DIRECTION - Please tally the lines in the data below that contain the word "link" and give only that number.

SOURCE RECORDS -
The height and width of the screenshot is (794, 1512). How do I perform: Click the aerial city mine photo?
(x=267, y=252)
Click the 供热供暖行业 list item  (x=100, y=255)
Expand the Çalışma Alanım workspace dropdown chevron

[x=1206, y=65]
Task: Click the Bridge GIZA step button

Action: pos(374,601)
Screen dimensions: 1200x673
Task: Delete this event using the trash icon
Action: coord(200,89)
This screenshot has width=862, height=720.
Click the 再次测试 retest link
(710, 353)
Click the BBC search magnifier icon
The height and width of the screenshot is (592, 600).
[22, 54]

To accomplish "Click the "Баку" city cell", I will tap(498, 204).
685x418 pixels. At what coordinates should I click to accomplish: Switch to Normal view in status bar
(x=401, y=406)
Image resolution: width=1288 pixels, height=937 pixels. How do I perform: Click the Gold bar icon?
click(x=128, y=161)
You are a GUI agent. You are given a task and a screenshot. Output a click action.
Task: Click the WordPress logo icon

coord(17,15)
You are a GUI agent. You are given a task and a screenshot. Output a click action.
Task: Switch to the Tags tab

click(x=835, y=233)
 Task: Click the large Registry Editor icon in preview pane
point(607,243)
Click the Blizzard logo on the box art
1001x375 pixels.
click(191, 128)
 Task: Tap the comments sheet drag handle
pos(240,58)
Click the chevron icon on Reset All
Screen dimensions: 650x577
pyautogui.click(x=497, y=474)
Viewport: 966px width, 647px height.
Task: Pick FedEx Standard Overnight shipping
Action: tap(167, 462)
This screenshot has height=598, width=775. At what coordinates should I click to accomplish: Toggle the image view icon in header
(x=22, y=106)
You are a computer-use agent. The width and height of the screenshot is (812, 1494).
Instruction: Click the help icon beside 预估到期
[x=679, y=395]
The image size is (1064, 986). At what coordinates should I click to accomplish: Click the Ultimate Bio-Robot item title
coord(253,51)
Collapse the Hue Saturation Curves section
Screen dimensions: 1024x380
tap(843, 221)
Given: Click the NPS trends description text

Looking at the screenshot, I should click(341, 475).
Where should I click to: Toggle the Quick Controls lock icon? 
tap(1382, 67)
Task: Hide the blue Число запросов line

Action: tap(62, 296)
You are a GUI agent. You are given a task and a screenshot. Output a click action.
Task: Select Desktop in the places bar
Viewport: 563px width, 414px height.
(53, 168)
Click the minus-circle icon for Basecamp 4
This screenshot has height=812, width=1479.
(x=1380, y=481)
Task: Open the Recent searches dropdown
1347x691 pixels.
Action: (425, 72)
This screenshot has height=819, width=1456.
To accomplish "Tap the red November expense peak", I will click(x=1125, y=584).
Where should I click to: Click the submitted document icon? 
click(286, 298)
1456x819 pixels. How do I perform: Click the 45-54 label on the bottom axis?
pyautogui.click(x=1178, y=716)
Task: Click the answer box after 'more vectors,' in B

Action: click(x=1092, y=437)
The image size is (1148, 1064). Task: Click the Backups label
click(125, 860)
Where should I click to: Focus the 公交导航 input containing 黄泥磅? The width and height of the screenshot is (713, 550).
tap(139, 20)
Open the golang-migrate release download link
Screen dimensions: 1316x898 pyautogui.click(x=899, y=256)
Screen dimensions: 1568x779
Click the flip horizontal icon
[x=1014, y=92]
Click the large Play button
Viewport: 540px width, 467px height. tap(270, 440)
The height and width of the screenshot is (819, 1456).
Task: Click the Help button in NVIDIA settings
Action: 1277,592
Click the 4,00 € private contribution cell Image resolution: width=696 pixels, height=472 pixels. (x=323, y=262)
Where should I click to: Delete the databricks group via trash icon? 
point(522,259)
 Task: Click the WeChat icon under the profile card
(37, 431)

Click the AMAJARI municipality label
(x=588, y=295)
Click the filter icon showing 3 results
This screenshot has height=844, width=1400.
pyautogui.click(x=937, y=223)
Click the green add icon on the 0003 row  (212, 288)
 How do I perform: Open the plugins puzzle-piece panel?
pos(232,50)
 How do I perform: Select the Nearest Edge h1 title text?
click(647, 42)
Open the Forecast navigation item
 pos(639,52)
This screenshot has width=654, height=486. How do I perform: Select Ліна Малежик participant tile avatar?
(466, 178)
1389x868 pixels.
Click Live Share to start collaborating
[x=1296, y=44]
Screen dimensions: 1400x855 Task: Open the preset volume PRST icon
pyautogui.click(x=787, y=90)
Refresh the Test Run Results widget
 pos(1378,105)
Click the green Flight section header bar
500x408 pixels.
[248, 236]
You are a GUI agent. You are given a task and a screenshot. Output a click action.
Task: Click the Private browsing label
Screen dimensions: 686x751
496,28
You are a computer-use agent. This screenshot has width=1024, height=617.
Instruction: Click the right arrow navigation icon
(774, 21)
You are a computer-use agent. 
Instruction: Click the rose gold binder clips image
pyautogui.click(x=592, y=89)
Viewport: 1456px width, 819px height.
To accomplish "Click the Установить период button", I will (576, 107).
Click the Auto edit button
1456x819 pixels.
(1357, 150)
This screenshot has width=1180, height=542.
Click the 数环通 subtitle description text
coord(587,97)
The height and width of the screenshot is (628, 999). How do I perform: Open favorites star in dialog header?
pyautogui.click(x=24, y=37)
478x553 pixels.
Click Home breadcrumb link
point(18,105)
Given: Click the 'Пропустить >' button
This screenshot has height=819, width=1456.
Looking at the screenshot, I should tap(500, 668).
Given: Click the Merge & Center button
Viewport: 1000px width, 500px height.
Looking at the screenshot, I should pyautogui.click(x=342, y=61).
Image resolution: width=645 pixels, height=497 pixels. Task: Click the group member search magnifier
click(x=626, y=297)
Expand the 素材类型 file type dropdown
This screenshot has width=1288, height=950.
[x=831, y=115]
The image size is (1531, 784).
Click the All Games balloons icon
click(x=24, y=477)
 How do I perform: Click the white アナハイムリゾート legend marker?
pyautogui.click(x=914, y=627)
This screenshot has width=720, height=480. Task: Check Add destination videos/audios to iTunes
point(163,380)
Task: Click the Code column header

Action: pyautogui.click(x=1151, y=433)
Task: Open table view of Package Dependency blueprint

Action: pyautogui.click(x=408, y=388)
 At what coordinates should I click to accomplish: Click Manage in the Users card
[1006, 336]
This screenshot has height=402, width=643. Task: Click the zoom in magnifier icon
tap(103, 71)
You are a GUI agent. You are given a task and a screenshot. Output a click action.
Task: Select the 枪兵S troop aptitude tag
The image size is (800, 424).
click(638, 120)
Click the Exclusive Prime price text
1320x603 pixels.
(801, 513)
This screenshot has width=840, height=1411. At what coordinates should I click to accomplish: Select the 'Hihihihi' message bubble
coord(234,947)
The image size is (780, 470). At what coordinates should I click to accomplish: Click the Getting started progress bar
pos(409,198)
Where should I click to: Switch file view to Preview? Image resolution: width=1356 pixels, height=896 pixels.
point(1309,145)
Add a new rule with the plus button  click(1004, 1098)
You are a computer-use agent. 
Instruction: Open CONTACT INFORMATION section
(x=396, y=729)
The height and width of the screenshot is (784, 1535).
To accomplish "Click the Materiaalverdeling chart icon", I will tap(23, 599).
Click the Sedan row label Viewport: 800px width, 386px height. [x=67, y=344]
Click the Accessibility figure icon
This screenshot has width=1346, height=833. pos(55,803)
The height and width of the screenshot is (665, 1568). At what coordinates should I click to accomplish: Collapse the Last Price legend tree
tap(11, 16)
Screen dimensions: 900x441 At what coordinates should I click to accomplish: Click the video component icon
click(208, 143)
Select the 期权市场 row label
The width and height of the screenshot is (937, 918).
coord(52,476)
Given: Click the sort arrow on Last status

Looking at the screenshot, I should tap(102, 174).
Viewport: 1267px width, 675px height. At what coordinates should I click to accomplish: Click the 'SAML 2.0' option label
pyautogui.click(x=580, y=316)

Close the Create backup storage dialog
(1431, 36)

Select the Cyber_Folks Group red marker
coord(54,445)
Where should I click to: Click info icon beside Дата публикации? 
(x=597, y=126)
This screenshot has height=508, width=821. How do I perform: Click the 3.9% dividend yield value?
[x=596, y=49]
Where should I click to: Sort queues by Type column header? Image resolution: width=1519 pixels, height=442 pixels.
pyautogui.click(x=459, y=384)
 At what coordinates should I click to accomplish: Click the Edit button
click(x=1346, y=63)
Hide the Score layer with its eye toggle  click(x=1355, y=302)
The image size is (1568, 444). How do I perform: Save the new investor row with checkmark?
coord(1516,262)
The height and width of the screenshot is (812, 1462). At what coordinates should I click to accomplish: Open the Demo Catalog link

WRITTEN RESPONSE - 4